Teen’s Clinic

20

Nov

2023

by Samson Opiyo
edited by John Seale

You may be familiar with the term clinic from a medical perspective. It’s a place that offers diagnostic and therapeutic services. At Ndoto, our Teen’s Clinic is coined from that definition. Ndoto’s core mission is holistic development, which includes physical, intellectual, emotional, social, and spiritual transformation. The Teen’s Clinic offers diagnostic and therapeutic soul care for students in a bid to produce holistically healthy children, people of God who are rooted, established, and built up in Christ.

We host Teen’s Clinics regularly when students are on school break. During the short August break, over 100 students attended the first Clinic. Pastor Michael led the main session, thoroughly exploring the theme that when you answer the question of who you are, you begin to live a life driven by purpose.

After a praise and worship session led by the students, a student asked, “What is our identity?”. This reminded me of the scenario found in Mark 12:13-17. These people came to Jesus and asked, “Is it right to pay taxes to Caesar?” Many times I have wished that Jesus had said no, given our current economic hard times here in Kenya. But Jesus only asked, “Whose image is on this coin?” When the people said Caesar, He replied, “Then give to Caesar what is Caesar’s, and give to God what belongs to God.” Suppose this conversation continued. “What belongs to God, then?” I believe Jesus would say, “Whose image is on you?” You belong to God, and from God you draw your identity and purpose. No one should allow circumstances to dictate who you are.

This was a call for the students to rise above their fears, their weaknesses, negative self-perceptions, and low self-worth to embrace who they are in Christ. Regardless of how many mistakes you’ve made in the past, God has a purpose and a destiny for you. A creation can only be defined by the one who created it. It’s astounding how students who come from challenging backgrounds are so hungry for the truth that has been denied them. Some have been forced to grow up more rapidly than their age would suggest, and this denies them the basic rights of a child. By the time they are teenagers they have been exposed to depravities without limit.

Pastor Michael teaching on addiction, which goes far deeper than just drugs or alcohol.

Most Ndoto students have heard of the idea of Christ, yet many have never understood what He says about identity. Thus they have yielded to the world’s concept of identity. From the Scripture read in the Teen’s Clinic, we were introduced to the transformation in us. “Now, if anyone be in Christ, he is a new creation.
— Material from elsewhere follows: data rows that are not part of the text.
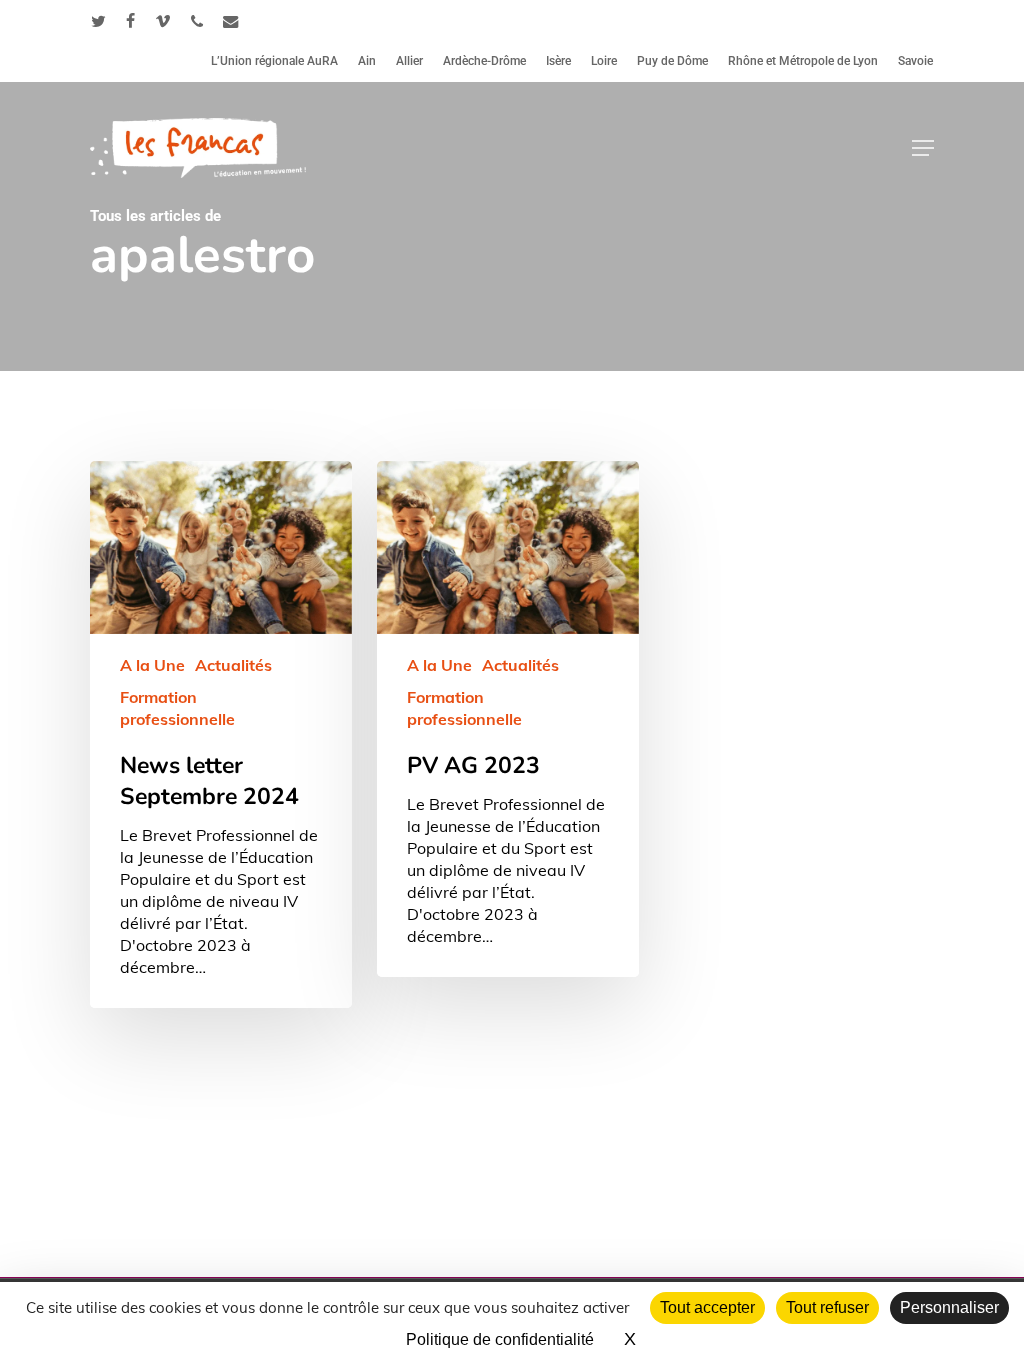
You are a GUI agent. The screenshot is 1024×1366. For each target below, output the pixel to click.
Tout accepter (707, 1307)
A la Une (152, 665)
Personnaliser (949, 1307)
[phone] (197, 21)
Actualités (233, 665)
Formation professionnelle (177, 708)
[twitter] (98, 21)
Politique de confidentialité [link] (500, 1339)
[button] (923, 148)
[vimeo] (163, 21)
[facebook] (130, 21)
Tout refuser (827, 1307)
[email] (231, 21)
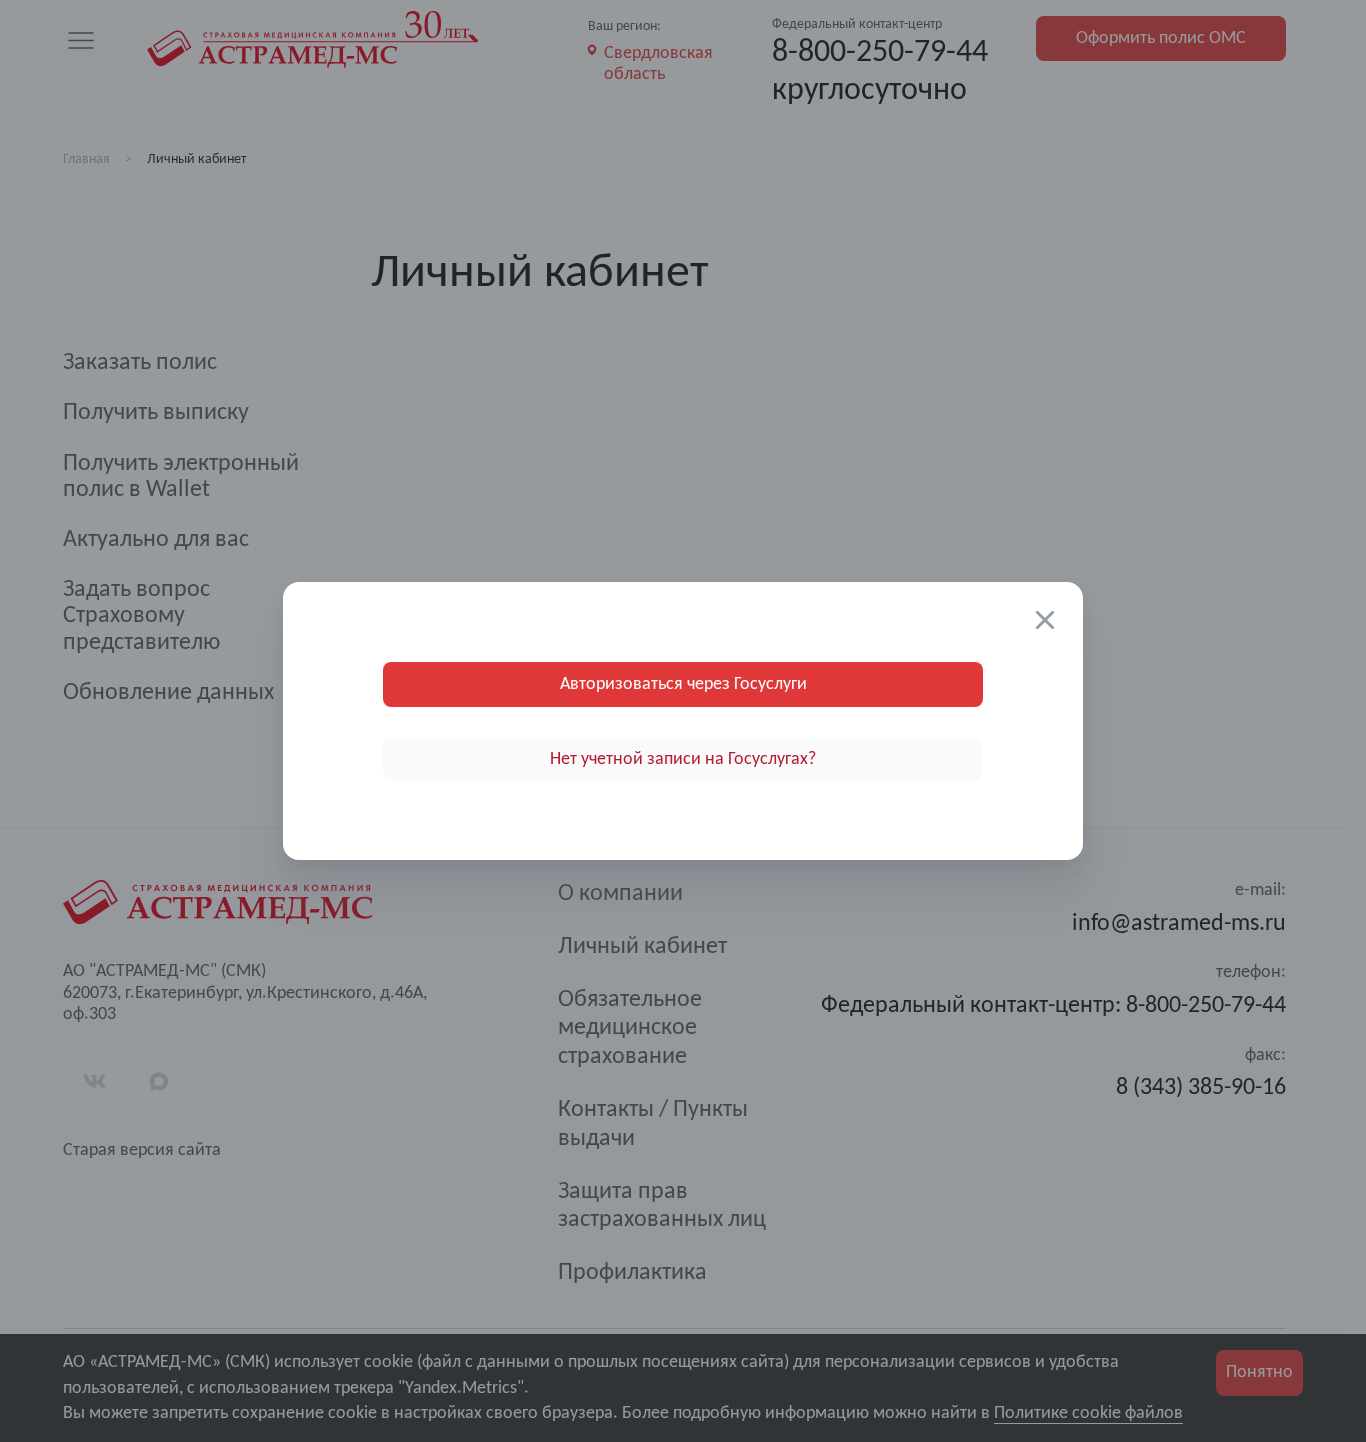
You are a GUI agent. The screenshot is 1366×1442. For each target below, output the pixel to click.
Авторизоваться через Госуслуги (683, 684)
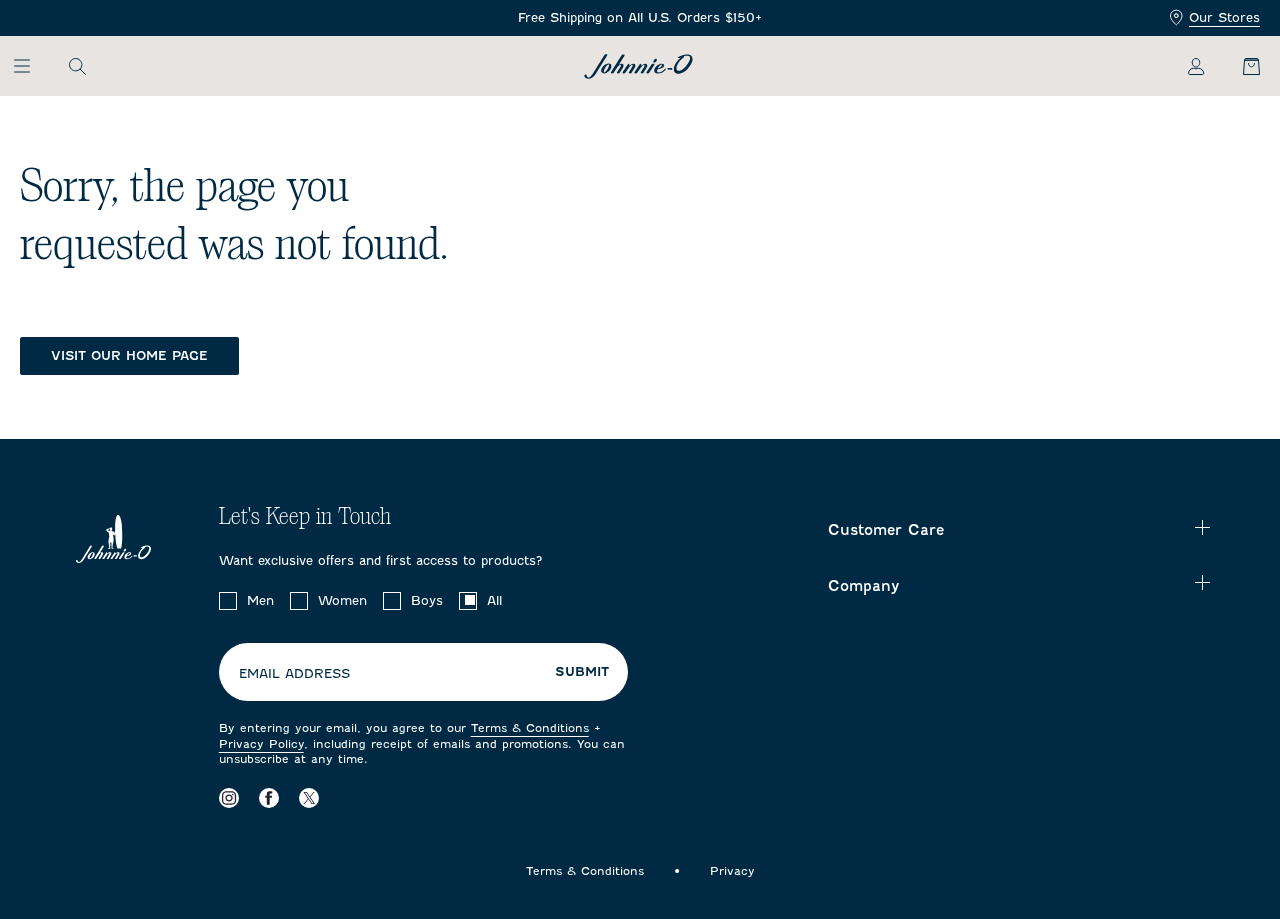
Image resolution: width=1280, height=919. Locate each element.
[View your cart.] (1240, 66)
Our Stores (1224, 17)
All (494, 600)
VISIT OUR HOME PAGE (129, 355)
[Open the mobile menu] (31, 66)
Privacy (732, 871)
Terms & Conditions (530, 728)
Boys (427, 600)
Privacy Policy (261, 744)
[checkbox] (228, 601)
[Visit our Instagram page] (229, 798)
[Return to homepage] (638, 66)
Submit (582, 672)
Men (260, 600)
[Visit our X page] (309, 798)
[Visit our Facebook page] (269, 798)
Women (342, 600)
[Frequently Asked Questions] (640, 18)
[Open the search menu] (77, 66)
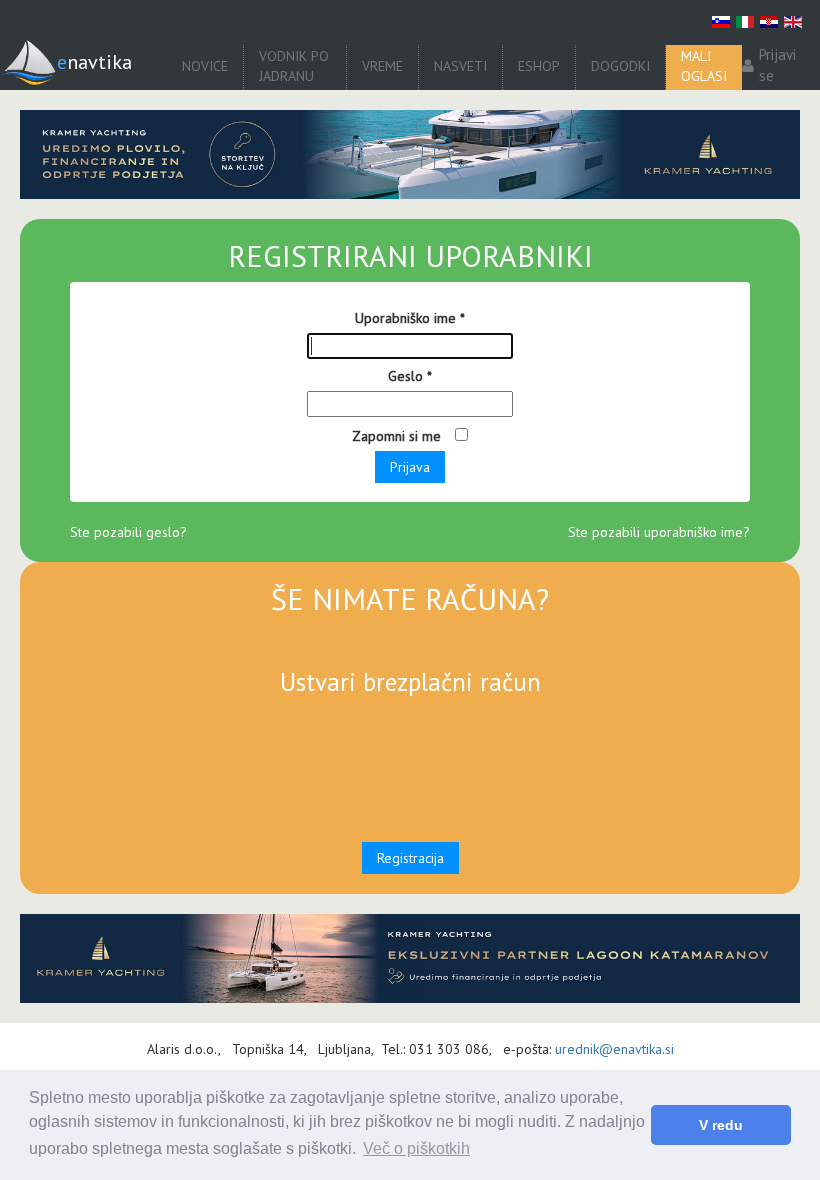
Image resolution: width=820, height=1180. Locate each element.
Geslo (410, 376)
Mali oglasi (704, 66)
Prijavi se (777, 65)
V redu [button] (721, 1125)
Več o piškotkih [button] (416, 1148)
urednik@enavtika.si (614, 1049)
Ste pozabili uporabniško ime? (659, 532)
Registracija (410, 858)
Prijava (410, 467)
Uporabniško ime (410, 318)
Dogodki (620, 66)
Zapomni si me (398, 436)
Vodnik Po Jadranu (294, 66)
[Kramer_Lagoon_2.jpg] (410, 154)
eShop (539, 66)
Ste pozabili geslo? (128, 532)
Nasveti (460, 66)
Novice (205, 66)
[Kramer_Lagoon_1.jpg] (410, 958)
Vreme (382, 66)
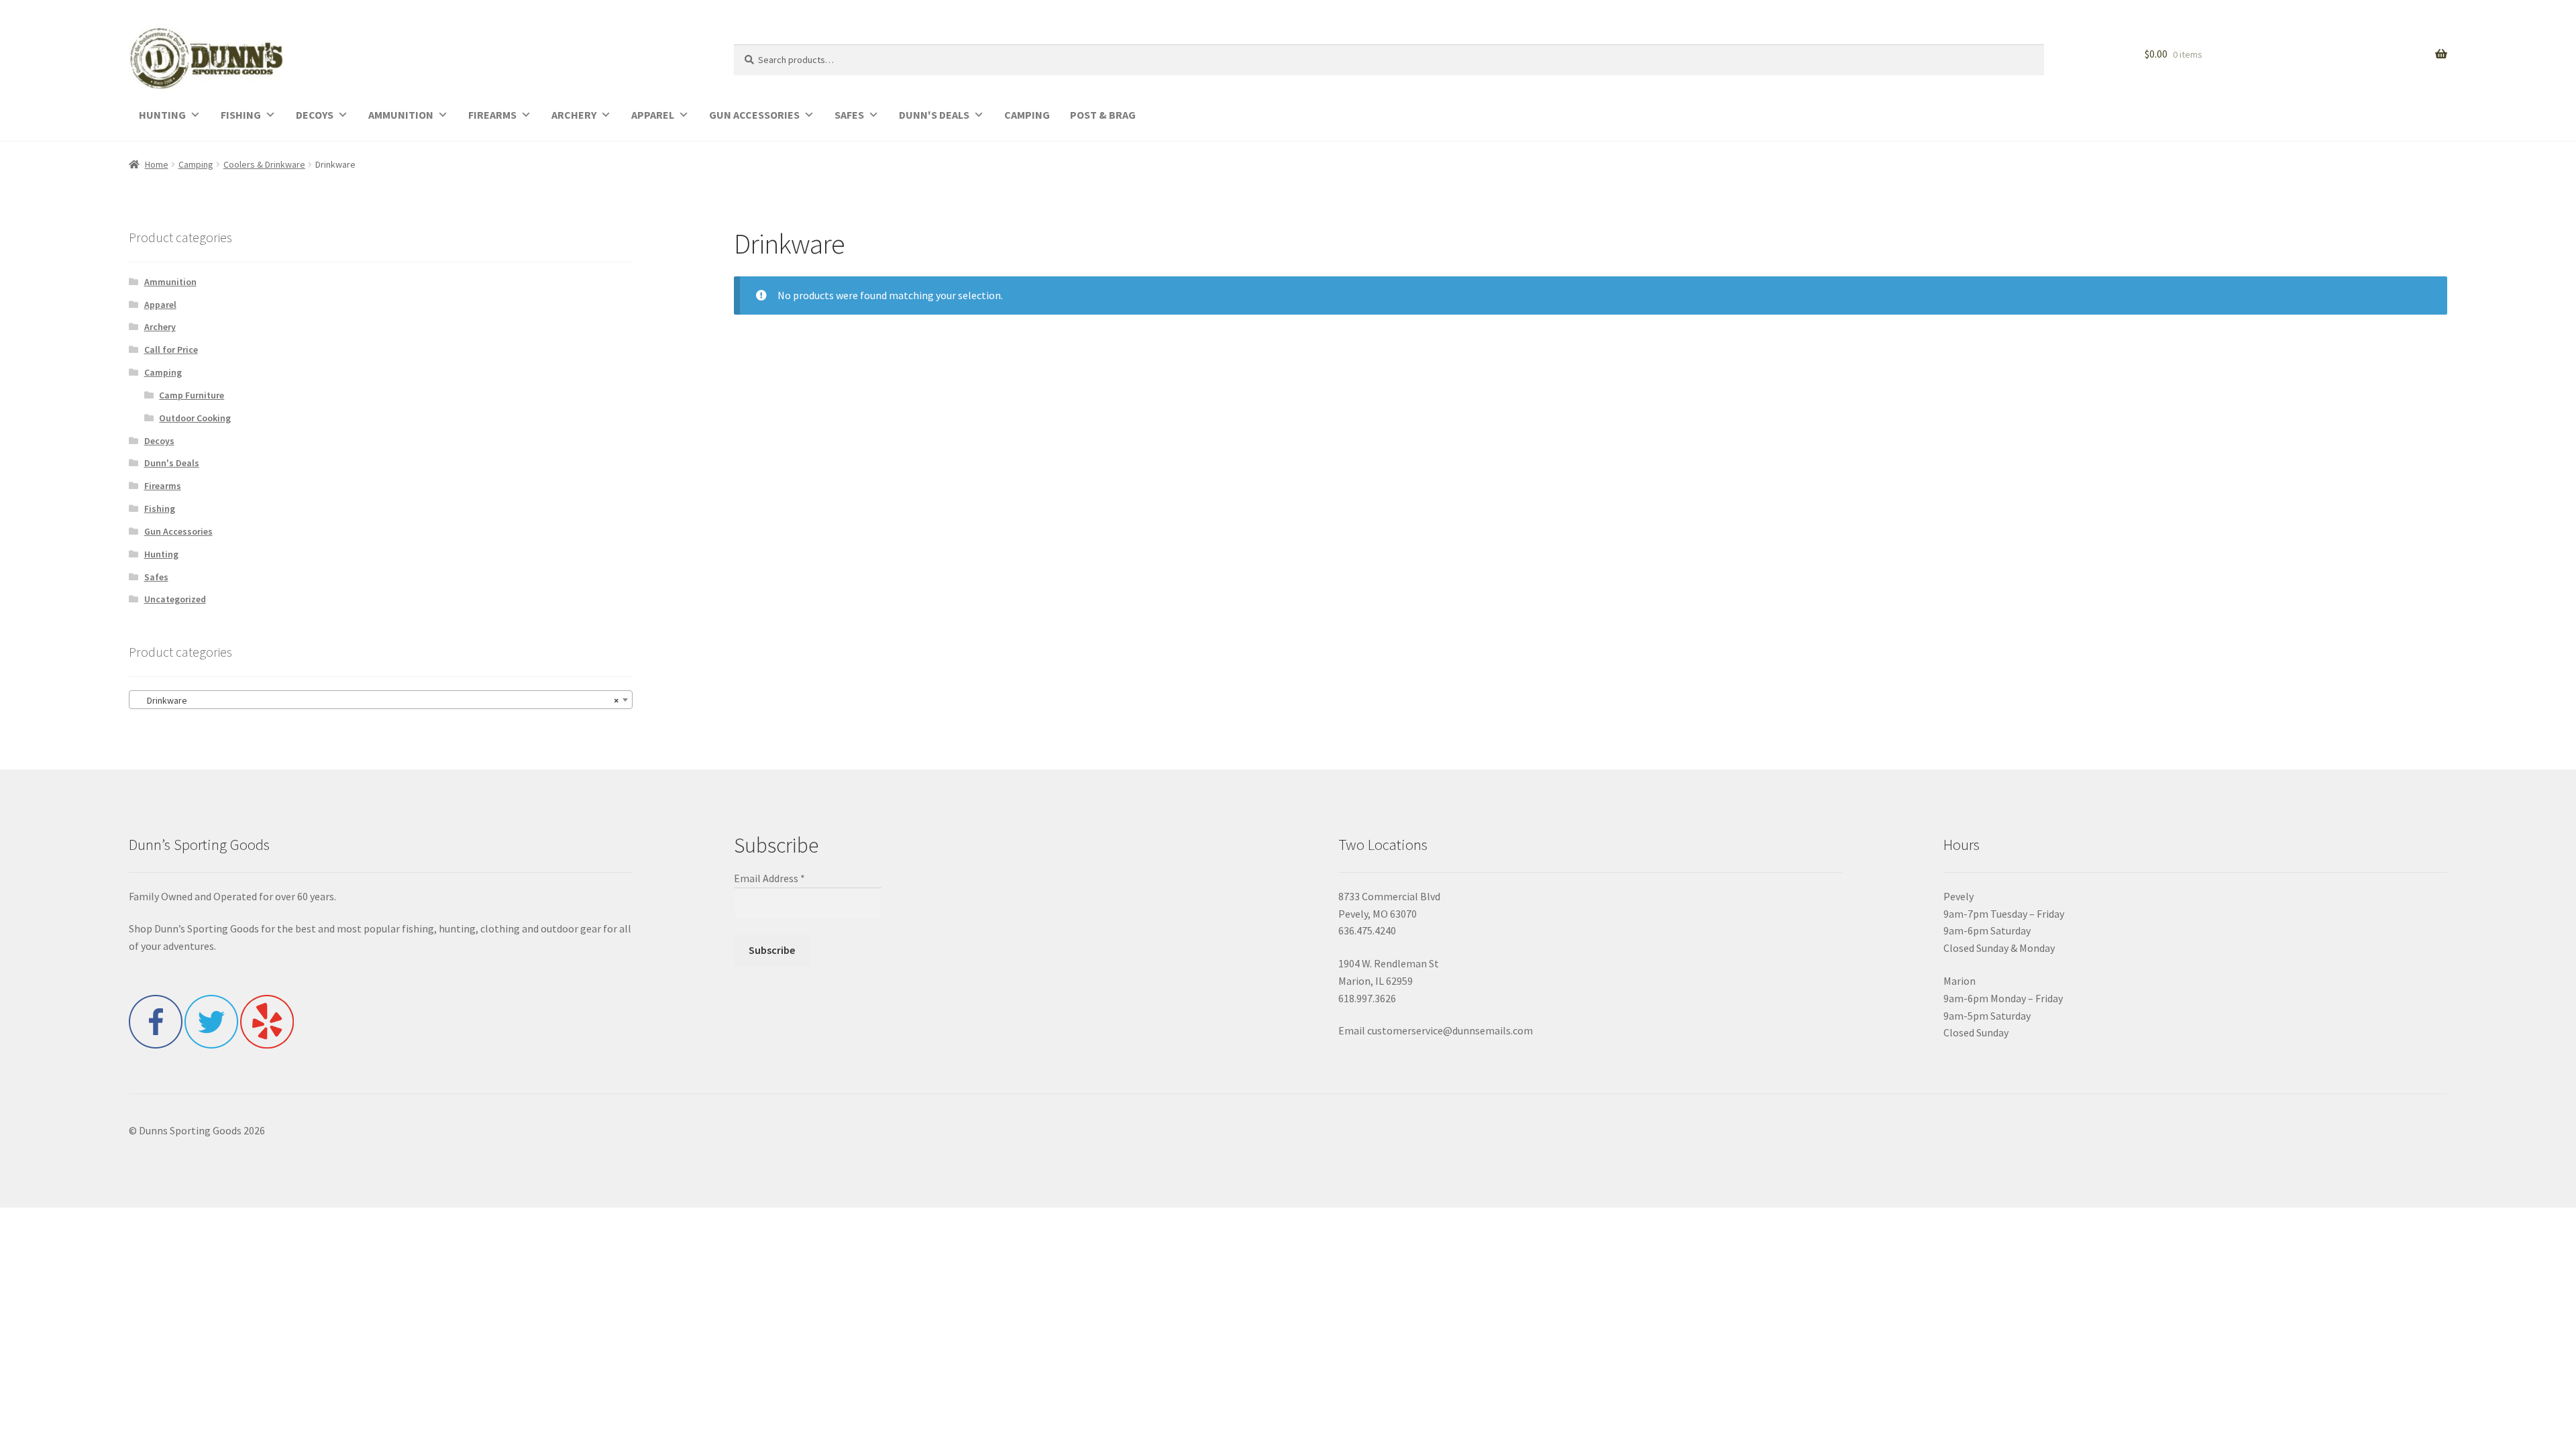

The old is gone and behold the new has come.” (2 Cor 5:17) To be in Christ refers to being of the same kind. Jesus Christ is the prototype of believers. Whatever we see in Him, we will see in us. In the incarnation, He identified with us by becoming a man like us, who died our death and was buried. Because He rose from the dead in the resurrection, we can now identify with Him. As He is, so are we. Everything about our identity changed as a result of the cross.

When someone talks about an identity crisis, it is a problem of the mind. But Scripture renews the mind. If a person doesn’t know who they are, the Gospel will reveal it to them. When we see Jesus, we see ourselves and the crisis ends. For students who have been subjected to great suffering, transformation requires someone going out of their way to enlighten them. They have to unlearn and then relearn how to deal with some of the trickiest life questions. In another Clinic we grappled with issues of dating and sex We allowed them to write their questions anonymously on paper. In the first Clinic of the long holiday in November and December we discussed addictions of all kinds, and the second was all about discontentment. Dealing with these subjects can shape a young person’s destiny.

Elizabeth, Haddah, and Susan from our team offering insights

We must be aware of what our teenagers are asking, and be willing to address their questions with truth in a loving manner. It is natural for teens to ask questions about anything and everything. The more questions they ask, the better they learn. Therefore, at Ndoto we take student questions seriously and answer them to the best of our ability. It is an honor that they choose to come to us. If we fail to listen or fail to answer, they will take their questions elsewhere.